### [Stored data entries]
Segment Open

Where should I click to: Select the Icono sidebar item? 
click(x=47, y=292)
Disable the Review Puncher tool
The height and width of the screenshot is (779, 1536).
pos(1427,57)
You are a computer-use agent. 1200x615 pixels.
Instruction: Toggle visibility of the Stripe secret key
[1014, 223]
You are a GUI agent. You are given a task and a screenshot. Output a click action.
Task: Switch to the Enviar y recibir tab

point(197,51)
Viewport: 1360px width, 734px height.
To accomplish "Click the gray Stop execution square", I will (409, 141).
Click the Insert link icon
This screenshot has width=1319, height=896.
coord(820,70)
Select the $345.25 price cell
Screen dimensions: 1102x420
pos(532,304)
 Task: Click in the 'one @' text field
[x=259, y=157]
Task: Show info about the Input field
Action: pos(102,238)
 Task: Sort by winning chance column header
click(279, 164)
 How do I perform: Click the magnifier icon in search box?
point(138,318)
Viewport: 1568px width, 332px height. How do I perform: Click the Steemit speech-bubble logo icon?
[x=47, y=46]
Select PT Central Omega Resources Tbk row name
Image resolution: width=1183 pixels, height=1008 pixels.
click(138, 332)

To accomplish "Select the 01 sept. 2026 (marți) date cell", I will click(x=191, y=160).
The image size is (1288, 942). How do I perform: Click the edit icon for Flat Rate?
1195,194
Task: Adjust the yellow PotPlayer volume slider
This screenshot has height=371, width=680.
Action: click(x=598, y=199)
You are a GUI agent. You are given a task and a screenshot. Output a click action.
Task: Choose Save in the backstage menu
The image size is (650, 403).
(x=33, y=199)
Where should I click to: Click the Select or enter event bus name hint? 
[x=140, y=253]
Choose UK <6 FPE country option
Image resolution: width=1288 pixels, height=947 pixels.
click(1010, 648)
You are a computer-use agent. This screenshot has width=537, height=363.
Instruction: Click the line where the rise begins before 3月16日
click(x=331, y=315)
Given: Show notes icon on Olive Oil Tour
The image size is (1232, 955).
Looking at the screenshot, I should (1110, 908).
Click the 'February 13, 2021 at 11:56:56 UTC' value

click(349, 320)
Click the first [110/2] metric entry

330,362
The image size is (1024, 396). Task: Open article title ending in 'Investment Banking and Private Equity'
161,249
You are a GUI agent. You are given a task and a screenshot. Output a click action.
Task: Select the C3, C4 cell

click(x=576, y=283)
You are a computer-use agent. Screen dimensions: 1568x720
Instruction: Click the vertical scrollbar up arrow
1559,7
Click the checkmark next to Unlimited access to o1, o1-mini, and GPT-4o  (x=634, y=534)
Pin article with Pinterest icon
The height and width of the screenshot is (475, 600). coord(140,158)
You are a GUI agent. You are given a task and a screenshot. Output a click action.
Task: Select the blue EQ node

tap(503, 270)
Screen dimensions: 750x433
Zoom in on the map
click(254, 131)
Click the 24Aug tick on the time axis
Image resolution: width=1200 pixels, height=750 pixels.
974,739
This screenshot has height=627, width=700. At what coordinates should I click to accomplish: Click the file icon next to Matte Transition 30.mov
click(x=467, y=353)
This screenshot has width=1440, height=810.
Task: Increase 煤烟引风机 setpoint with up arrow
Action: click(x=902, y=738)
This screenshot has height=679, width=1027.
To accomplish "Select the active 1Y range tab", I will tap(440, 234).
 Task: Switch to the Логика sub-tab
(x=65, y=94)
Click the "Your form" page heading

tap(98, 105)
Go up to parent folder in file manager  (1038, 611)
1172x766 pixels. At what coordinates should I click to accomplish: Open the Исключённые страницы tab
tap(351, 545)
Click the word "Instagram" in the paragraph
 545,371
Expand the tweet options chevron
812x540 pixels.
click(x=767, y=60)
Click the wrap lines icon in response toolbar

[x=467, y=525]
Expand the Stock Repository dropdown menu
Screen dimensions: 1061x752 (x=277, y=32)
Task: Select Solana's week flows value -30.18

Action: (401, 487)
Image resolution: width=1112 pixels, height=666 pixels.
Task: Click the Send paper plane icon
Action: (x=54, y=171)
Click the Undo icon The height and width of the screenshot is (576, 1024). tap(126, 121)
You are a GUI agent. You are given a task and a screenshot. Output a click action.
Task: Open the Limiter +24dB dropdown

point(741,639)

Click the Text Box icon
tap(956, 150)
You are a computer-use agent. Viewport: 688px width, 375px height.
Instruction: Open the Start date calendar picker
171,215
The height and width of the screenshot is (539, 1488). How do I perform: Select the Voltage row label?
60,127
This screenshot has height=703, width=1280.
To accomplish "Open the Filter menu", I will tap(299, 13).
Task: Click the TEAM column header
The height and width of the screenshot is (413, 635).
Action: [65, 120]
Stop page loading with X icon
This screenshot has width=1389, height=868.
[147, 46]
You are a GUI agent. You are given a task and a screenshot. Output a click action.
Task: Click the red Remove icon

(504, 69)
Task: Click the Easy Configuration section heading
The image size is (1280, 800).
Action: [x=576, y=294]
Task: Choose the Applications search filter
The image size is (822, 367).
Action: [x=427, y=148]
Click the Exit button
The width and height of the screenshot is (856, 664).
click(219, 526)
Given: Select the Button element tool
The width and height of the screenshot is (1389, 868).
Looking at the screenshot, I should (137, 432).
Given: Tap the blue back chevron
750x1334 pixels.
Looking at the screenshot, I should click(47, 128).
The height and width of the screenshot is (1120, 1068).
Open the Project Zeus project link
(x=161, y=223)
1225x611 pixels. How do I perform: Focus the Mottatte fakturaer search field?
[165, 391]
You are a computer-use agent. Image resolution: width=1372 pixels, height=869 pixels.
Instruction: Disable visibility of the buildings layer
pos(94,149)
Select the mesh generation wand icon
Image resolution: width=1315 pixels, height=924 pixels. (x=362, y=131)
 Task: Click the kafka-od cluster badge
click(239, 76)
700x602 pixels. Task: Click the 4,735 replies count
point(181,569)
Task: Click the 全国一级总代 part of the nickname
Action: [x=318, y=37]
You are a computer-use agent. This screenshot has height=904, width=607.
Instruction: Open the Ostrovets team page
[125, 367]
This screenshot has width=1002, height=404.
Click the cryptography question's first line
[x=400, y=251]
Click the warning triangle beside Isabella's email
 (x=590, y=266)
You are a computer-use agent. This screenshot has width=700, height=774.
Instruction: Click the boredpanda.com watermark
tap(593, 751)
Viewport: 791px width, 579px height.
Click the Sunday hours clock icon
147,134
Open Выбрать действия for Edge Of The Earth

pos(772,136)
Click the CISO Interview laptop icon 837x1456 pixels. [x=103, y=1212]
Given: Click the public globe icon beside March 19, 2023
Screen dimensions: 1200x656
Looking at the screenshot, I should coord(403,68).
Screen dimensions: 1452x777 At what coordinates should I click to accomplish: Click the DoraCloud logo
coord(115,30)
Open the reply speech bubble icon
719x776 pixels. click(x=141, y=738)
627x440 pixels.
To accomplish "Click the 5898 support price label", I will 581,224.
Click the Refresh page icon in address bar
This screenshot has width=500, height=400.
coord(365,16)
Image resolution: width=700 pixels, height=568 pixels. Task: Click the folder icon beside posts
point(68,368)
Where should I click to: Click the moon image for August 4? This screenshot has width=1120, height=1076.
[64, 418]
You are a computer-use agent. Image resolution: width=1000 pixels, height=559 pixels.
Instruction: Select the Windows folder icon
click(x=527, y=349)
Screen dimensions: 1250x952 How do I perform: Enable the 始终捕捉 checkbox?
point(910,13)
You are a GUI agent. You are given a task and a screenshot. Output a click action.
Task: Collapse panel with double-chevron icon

Segment Closed

### [WORK REQUIRED]
Above are the records; retype them all without a single difference.

### [REPLY]
Where should I click to: Select the Icono sidebar item? 
click(x=47, y=292)
Disable the Review Puncher tool
The height and width of the screenshot is (779, 1536).
pos(1427,57)
You are a computer-use agent. 1200x615 pixels.
Instruction: Toggle visibility of the Stripe secret key
[1014, 223]
You are a GUI agent. You are given a task and a screenshot. Output a click action.
Task: Switch to the Enviar y recibir tab

point(197,51)
Viewport: 1360px width, 734px height.
To accomplish "Click the gray Stop execution square", I will (409, 141).
Click the Insert link icon
This screenshot has width=1319, height=896.
coord(820,70)
Select the $345.25 price cell
Screen dimensions: 1102x420
pos(532,304)
 Task: Click in the 'one @' text field
[x=259, y=157]
Task: Show info about the Input field
Action: pos(102,238)
 Task: Sort by winning chance column header
click(279, 164)
 How do I perform: Click the magnifier icon in search box?
point(138,318)
Viewport: 1568px width, 332px height. How do I perform: Click the Steemit speech-bubble logo icon?
[x=47, y=46]
Select PT Central Omega Resources Tbk row name
Image resolution: width=1183 pixels, height=1008 pixels.
click(138, 332)

To accomplish "Select the 01 sept. 2026 (marți) date cell", I will click(x=191, y=160).
The image size is (1288, 942). How do I perform: Click the edit icon for Flat Rate?
1195,194
Task: Adjust the yellow PotPlayer volume slider
This screenshot has height=371, width=680.
Action: click(x=598, y=199)
You are a GUI agent. You are given a task and a screenshot. Output a click action.
Task: Choose Save in the backstage menu
The image size is (650, 403).
(x=33, y=199)
Where should I click to: Click the Select or enter event bus name hint? 
[x=140, y=253]
Choose UK <6 FPE country option
Image resolution: width=1288 pixels, height=947 pixels.
click(1010, 648)
You are a computer-use agent. This screenshot has width=537, height=363.
Instruction: Click the line where the rise begins before 3月16日
click(x=331, y=315)
Given: Show notes icon on Olive Oil Tour
The image size is (1232, 955).
Looking at the screenshot, I should (1110, 908).
Click the 'February 13, 2021 at 11:56:56 UTC' value

click(349, 320)
Click the first [110/2] metric entry

330,362
The image size is (1024, 396). Task: Open article title ending in 'Investment Banking and Private Equity'
161,249
You are a GUI agent. You are given a task and a screenshot. Output a click action.
Task: Select the C3, C4 cell

click(x=576, y=283)
You are a computer-use agent. Screen dimensions: 1568x720
Instruction: Click the vertical scrollbar up arrow
1559,7
Click the checkmark next to Unlimited access to o1, o1-mini, and GPT-4o  (x=634, y=534)
Pin article with Pinterest icon
The height and width of the screenshot is (475, 600). coord(140,158)
You are a GUI agent. You are given a task and a screenshot. Output a click action.
Task: Select the blue EQ node

tap(503, 270)
Screen dimensions: 750x433
Zoom in on the map
click(254, 131)
Click the 24Aug tick on the time axis
Image resolution: width=1200 pixels, height=750 pixels.
974,739
This screenshot has height=627, width=700. At what coordinates should I click to accomplish: Click the file icon next to Matte Transition 30.mov
click(x=467, y=353)
This screenshot has width=1440, height=810.
Task: Increase 煤烟引风机 setpoint with up arrow
Action: click(x=902, y=738)
This screenshot has height=679, width=1027.
To accomplish "Select the active 1Y range tab", I will tap(440, 234).
 Task: Switch to the Логика sub-tab
(x=65, y=94)
Click the "Your form" page heading

tap(98, 105)
Go up to parent folder in file manager  (1038, 611)
1172x766 pixels. At what coordinates should I click to accomplish: Open the Исключённые страницы tab
tap(351, 545)
Click the word "Instagram" in the paragraph
 545,371
Expand the tweet options chevron
812x540 pixels.
click(x=767, y=60)
Click the wrap lines icon in response toolbar

[x=467, y=525]
Expand the Stock Repository dropdown menu
Screen dimensions: 1061x752 (x=277, y=32)
Task: Select Solana's week flows value -30.18

Action: (401, 487)
Image resolution: width=1112 pixels, height=666 pixels.
Task: Click the Send paper plane icon
Action: (x=54, y=171)
Click the Undo icon The height and width of the screenshot is (576, 1024). tap(126, 121)
You are a GUI agent. You are given a task and a screenshot. Output a click action.
Task: Open the Limiter +24dB dropdown

point(741,639)

Click the Text Box icon
tap(956, 150)
You are a computer-use agent. Viewport: 688px width, 375px height.
Instruction: Open the Start date calendar picker
171,215
The height and width of the screenshot is (539, 1488). How do I perform: Select the Voltage row label?
60,127
This screenshot has height=703, width=1280.
To accomplish "Open the Filter menu", I will tap(299, 13).
Task: Click the TEAM column header
The height and width of the screenshot is (413, 635).
Action: [65, 120]
Stop page loading with X icon
This screenshot has width=1389, height=868.
[147, 46]
You are a GUI agent. You are given a task and a screenshot. Output a click action.
Task: Click the red Remove icon

(504, 69)
Task: Click the Easy Configuration section heading
The image size is (1280, 800).
Action: [x=576, y=294]
Task: Choose the Applications search filter
The image size is (822, 367).
Action: [x=427, y=148]
Click the Exit button
The width and height of the screenshot is (856, 664).
click(219, 526)
Given: Select the Button element tool
The width and height of the screenshot is (1389, 868).
Looking at the screenshot, I should (137, 432).
Given: Tap the blue back chevron
750x1334 pixels.
Looking at the screenshot, I should click(47, 128).
The height and width of the screenshot is (1120, 1068).
Open the Project Zeus project link
(x=161, y=223)
1225x611 pixels. How do I perform: Focus the Mottatte fakturaer search field?
[165, 391]
You are a computer-use agent. Image resolution: width=1372 pixels, height=869 pixels.
Instruction: Disable visibility of the buildings layer
pos(94,149)
Select the mesh generation wand icon
Image resolution: width=1315 pixels, height=924 pixels. (x=362, y=131)
 Task: Click the kafka-od cluster badge
click(239, 76)
700x602 pixels. Task: Click the 4,735 replies count
point(181,569)
Task: Click the 全国一级总代 part of the nickname
Action: [x=318, y=37]
You are a computer-use agent. This screenshot has height=904, width=607.
Instruction: Open the Ostrovets team page
[125, 367]
This screenshot has width=1002, height=404.
Click the cryptography question's first line
[x=400, y=251]
Click the warning triangle beside Isabella's email
 (x=590, y=266)
You are a computer-use agent. This screenshot has width=700, height=774.
Instruction: Click the boredpanda.com watermark
tap(593, 751)
Viewport: 791px width, 579px height.
Click the Sunday hours clock icon
147,134
Open Выбрать действия for Edge Of The Earth

pos(772,136)
Click the CISO Interview laptop icon 837x1456 pixels. [x=103, y=1212]
Given: Click the public globe icon beside March 19, 2023
Screen dimensions: 1200x656
Looking at the screenshot, I should coord(403,68).
Screen dimensions: 1452x777 At what coordinates should I click to accomplish: Click the DoraCloud logo
coord(115,30)
Open the reply speech bubble icon
719x776 pixels. click(x=141, y=738)
627x440 pixels.
To accomplish "Click the 5898 support price label", I will 581,224.
Click the Refresh page icon in address bar
This screenshot has width=500, height=400.
coord(365,16)
Image resolution: width=700 pixels, height=568 pixels. Task: Click the folder icon beside posts
point(68,368)
Where should I click to: Click the moon image for August 4? This screenshot has width=1120, height=1076.
[64, 418]
You are a computer-use agent. Image resolution: width=1000 pixels, height=559 pixels.
Instruction: Select the Windows folder icon
click(x=527, y=349)
Screen dimensions: 1250x952 How do I perform: Enable the 始终捕捉 checkbox?
point(910,13)
You are a GUI agent. You are given a task and a screenshot. Output a click action.
Task: Collapse panel with double-chevron icon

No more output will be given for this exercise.